▶ **DOCUMENT EXTRACT**:
Lecture 13
The Normal Distribution

ABD 3e Chapter 10

Chris Merkord

Bell-shaped curves = normal distribution

Many numerical variables have bell-shaped frequency distributions.
Normal distribution = theoretical probability distribution describing many bell curves
- Continuous numerical variables
- Symmetric, unimodal
- Lower probability further from mean

Example: Birth weights of the 4,017,264 singleton births recorded by birth certificate in the United States in 1991. Whitlock & Schluter 3e

The Normal Distribution

The normal distribution

The normal distribution is a continuous probability distribution describing a bell shaped curve.
Has two parameters to describe it location and spread:
- Mean (location)
- Standard deviation (spread)

The normal distribution approximates frequency distributions in nature

Examples

Human body temperature, in degrees Fahrenheit (Shoemaker 1996)
University undergraduate brain size (measured in number of megapixels on an MRI scan) (Willerman et al. 2991)
The number of bristles on the fourth and fifth segments of the abdomens of fruit flies (Falconer and macKay 1995)

The black lines show normal distributions with the same mean and standard deviation as measured in the data.

Example normal distributions. Whitlock & Schluter 3e

The formula for the normal distribution

Rarely used by hand (do not memorize)
Mean can be any value
Standard deviation can be any positive value
Thus “normal distribution” is really an infinite number of distributions, each with its own
1. Mean
2. Standard deviation

\[ f(Y) = \frac{1}{\sqrt{2\pi\sigma^2}} \, e^{-\frac{(Y-\mu)^2}{2\sigma^2}} \]

Properties of the normal distribution

It is a continuous distribution:
- probability measured by the area under the curve (AUC) not height of the curve
Symmetrical
Unimodal
Mode = mean = median

About 2/3 of AUC is < 1 sd from mean

About 95% of AUC is < 2 sd from mean

The standard normal distribution

The standard normal distribution is a normal distribution with:
- mean = zero
- standard deviation = one
Uses the symbol \(Z\) to indicate a variable having a standard normal distribution

Statistical Table B: The standard normal ( \(Z\) ) distribution

Gives probabilities under the right tail of the standard normal distribution.

▶ **SOURCE MATERIAL**:
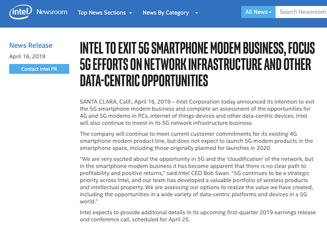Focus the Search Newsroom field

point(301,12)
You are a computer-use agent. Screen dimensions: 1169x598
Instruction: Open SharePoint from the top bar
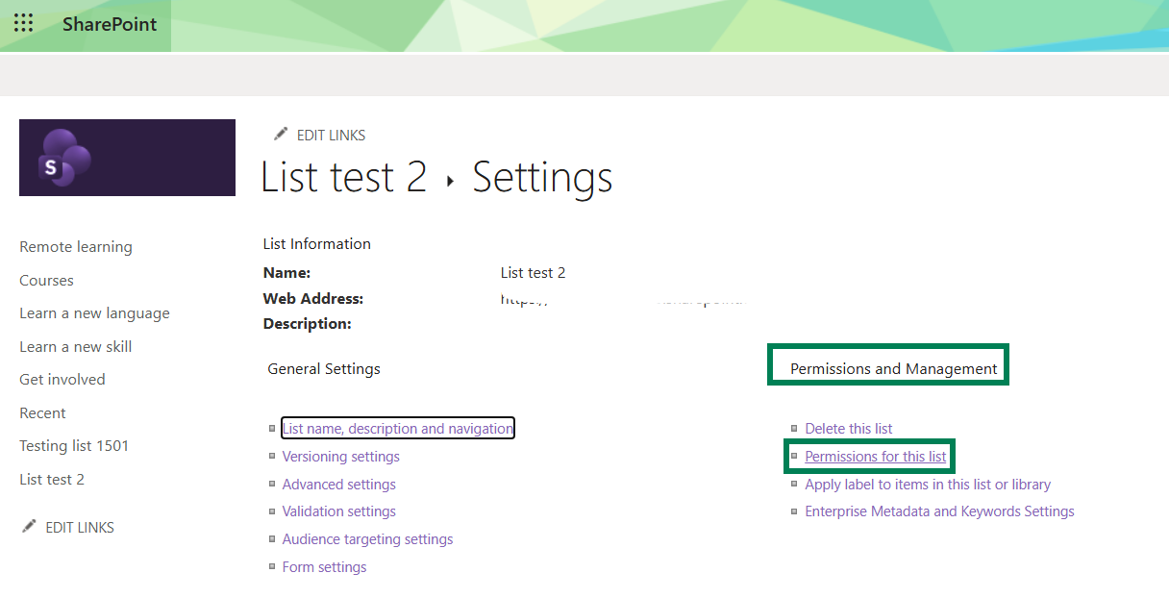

▶ **DIRECTION 1**:
Please reproduce the normal distribution lecture notes from "Many numerical variables" to "bell shaped curve.", swapping "singleton births" for "single births".
▶ **DIRECTION 2**:
Extend the normal distribution lecture notes beyond their final line.

▶ **ANSWER 1**:
Many numerical variables have bell-shaped frequency distributions.
Normal distribution = theoretical probability distribution describing many bell curves
- Continuous numerical variables
- Symmetric, unimodal
- Lower probability further from mean

Example: Birth weights of the 4,017,264 single births recorded by birth certificate in the United States in 1991. Whitlock & Schluter 3e

The Normal Distribution

The normal distribution

The normal distribution is a continuous probability distribution describing a bell shaped curve.

▶ **ANSWER 2**:
An example of a probability under the standard normal curve: the probability of sampling a value greater than or equal to the value \(1.96\) is \(0.025\), or \(2.5\%\).

Using Statistical table B

To find the area under the standard normal distribution to the right of \(Z=1.96\) :
1. Find the first two digits \(1.9\) on the left
2. Find the third digit \(6\) on the top
3. The intersection gives the area under the curve
R equivalent:

1 - pnorm(q = 1.96)

To find a AUC for a range, use subtraction

Example: What proportion of the population have values between X and Y?

To solve: Subtract 𝑍-score for Y from 𝑍-score for X

Z-Scores (standard normal deviates)

Using the standard normal to describe any normal distribution

There are an infinite number of normal distributions but they are all similar in shape
This allows us to use a simple transformation to obtain probabilities under any normal distribution
A standard normal deviate, or 𝒁-score, tells us how many standard deviations a particular value is from the mean

\[ Z = \frac{Y-\mu}{\sigma} \]

Where:

\(Z\) is a standard normal value
\(Y\) is any particular value
\(\mu\) is the population mean
\(\sigma\) is the population standard deviation

Practical application of 𝑍 scores

In many (most?) kinds of modeling, raw values of predictor variables should be converted to 𝑍 scores.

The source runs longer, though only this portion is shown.